- Materials provided -
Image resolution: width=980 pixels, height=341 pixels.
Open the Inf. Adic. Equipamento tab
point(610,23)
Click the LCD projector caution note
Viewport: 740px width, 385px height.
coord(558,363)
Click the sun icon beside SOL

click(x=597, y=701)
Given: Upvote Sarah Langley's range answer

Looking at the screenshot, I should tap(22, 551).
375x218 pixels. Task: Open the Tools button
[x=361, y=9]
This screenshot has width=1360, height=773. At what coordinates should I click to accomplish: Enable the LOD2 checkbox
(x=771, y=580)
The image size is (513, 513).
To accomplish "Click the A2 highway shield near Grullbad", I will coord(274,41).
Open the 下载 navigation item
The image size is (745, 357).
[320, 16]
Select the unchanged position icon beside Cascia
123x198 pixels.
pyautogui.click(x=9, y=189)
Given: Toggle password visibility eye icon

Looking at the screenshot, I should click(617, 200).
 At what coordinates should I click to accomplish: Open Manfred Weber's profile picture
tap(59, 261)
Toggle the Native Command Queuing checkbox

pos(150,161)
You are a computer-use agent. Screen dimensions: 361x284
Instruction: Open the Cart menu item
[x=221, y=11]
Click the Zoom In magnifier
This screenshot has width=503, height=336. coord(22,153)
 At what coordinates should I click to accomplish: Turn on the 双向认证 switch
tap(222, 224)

- Exercise aim -
Write out every entry exactly as it appears.

- Reply to the task -
Image resolution: width=980 pixels, height=341 pixels.
Open the Inf. Adic. Equipamento tab
point(610,23)
Click the LCD projector caution note
Viewport: 740px width, 385px height.
coord(558,363)
Click the sun icon beside SOL

click(x=597, y=701)
Given: Upvote Sarah Langley's range answer

Looking at the screenshot, I should tap(22, 551).
375x218 pixels. Task: Open the Tools button
[x=361, y=9]
This screenshot has width=1360, height=773. At what coordinates should I click to accomplish: Enable the LOD2 checkbox
(x=771, y=580)
The image size is (513, 513).
To accomplish "Click the A2 highway shield near Grullbad", I will coord(274,41).
Open the 下载 navigation item
The image size is (745, 357).
[320, 16]
Select the unchanged position icon beside Cascia
123x198 pixels.
pyautogui.click(x=9, y=189)
Given: Toggle password visibility eye icon

Looking at the screenshot, I should click(617, 200).
 At what coordinates should I click to accomplish: Open Manfred Weber's profile picture
tap(59, 261)
Toggle the Native Command Queuing checkbox

pos(150,161)
You are a computer-use agent. Screen dimensions: 361x284
Instruction: Open the Cart menu item
[x=221, y=11]
Click the Zoom In magnifier
This screenshot has width=503, height=336. coord(22,153)
 At what coordinates should I click to accomplish: Turn on the 双向认证 switch
tap(222, 224)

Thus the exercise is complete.